A 324-mm mortar, cast in 1811, cast together with the gun carriage. How can one aim this at range if it does not have trunnions? It's very simple: by changing the charges with gunpowder! Paris Army Museum
Fortress cannon "System XI of the year" 1810. Paris Army Museum
Experiments carried out at that time also showed the high efficiency of canister fire. There is also a known case from combat practice, when a 24-pounder shot at an attacking French convoy immediately killed 44 people, killed and wounded by this one shot, and 17 of them died immediately.
Experienced three-shot revolving cannon. Yes, they tried to do that at that time! Paris Army Museum)
The grenades also caused considerable damage. True, the scattering range of their fragments averaged about 20 m, but individual large pieces of it scattered 150-200 m, while each grenade produced from 25 to 50 fragments during an explosion. The explosions frightened the horses, which mattered when firing at the enemy's cavalry. Although such a case is also known, all with the same Nadezhda Durova, when an enemy grenade exploded under the belly of her horse during a horse attack. Although she heard the whistle of shrapnel, none of them touched her or her horse. So, on the battlefields of the Napoleonic wars, artillery played just a very important role.
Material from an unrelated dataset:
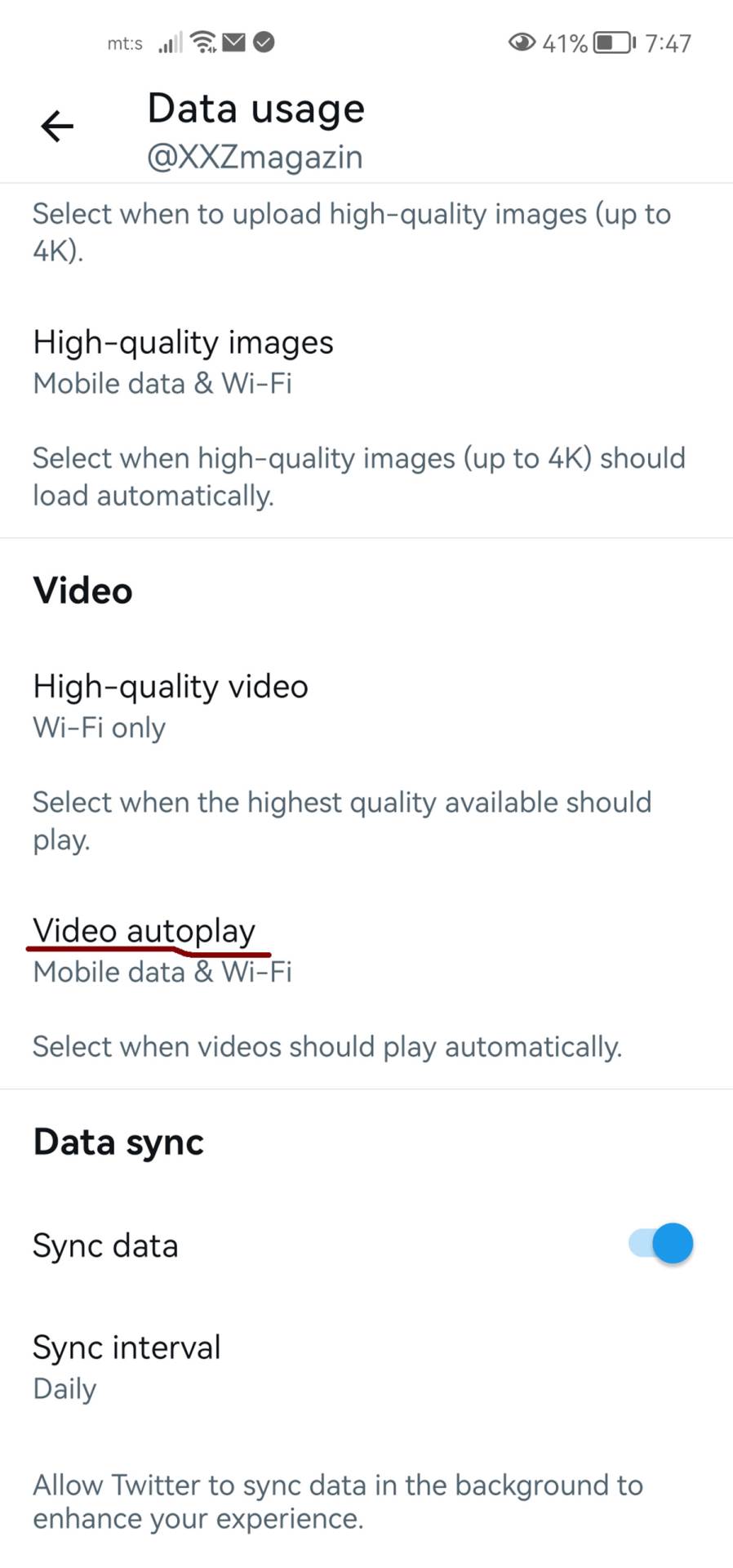This screenshot has width=733, height=1568.
Task: Tap the checkmark notification icon
Action: pos(264,41)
Naturally, among those who collect figurines of soldiers, artillerymen with guns are especially popular. For example, a diorama: French foot artillery in battle
And these are their opponents - Russian artillerymen!
Note that the requirement for artillery mobility at that time was constantly increasing, which led to the creation of special horse artillery, which appeared in the French army later than others, and explosive grenades began to play an even more important role, which led to an increase in the number of howitzers. The division's horse artillery company consisted of four 8-pounder guns and 2 6-inch howitzers. A company of foot artillery consists of two 12-pounders, two eight- or four-pounds, and two howitzers. An important role was also played by the establishment by Napoleon of the Furshtat battalions, which took place in 1800 and canceled the supply of horses and drivers for guns by private contractors. Not being soldiers, these people often fled at the very first shots, but in case of victory, they were the first to rush to plunder. Now their place was taken by the Furshtat battalion, which consisted of five companies of artillerymen: one of the best for horse artillery, one for foot, and one each for service in the park, in the fortresses and in the reserve depot. Each soldier was supposed to look after two horses. At the same time, horses were purchased by the government and maintained at the expense of the treasury, like horses in the cavalry. But in peacetime, in order to reduce the cost of their maintenance ("How much is oats now?"), Only 1000 horses were left at the battalions, and all the rest of the horses were distributed to private individuals in the farm. Moreover, they had to return at the first request and in good condition.
The administration of the site and the author of the material express their gratitude to the company "Tin soldier.rf. on Yuzhnaya "for the provided photos of their dioramas.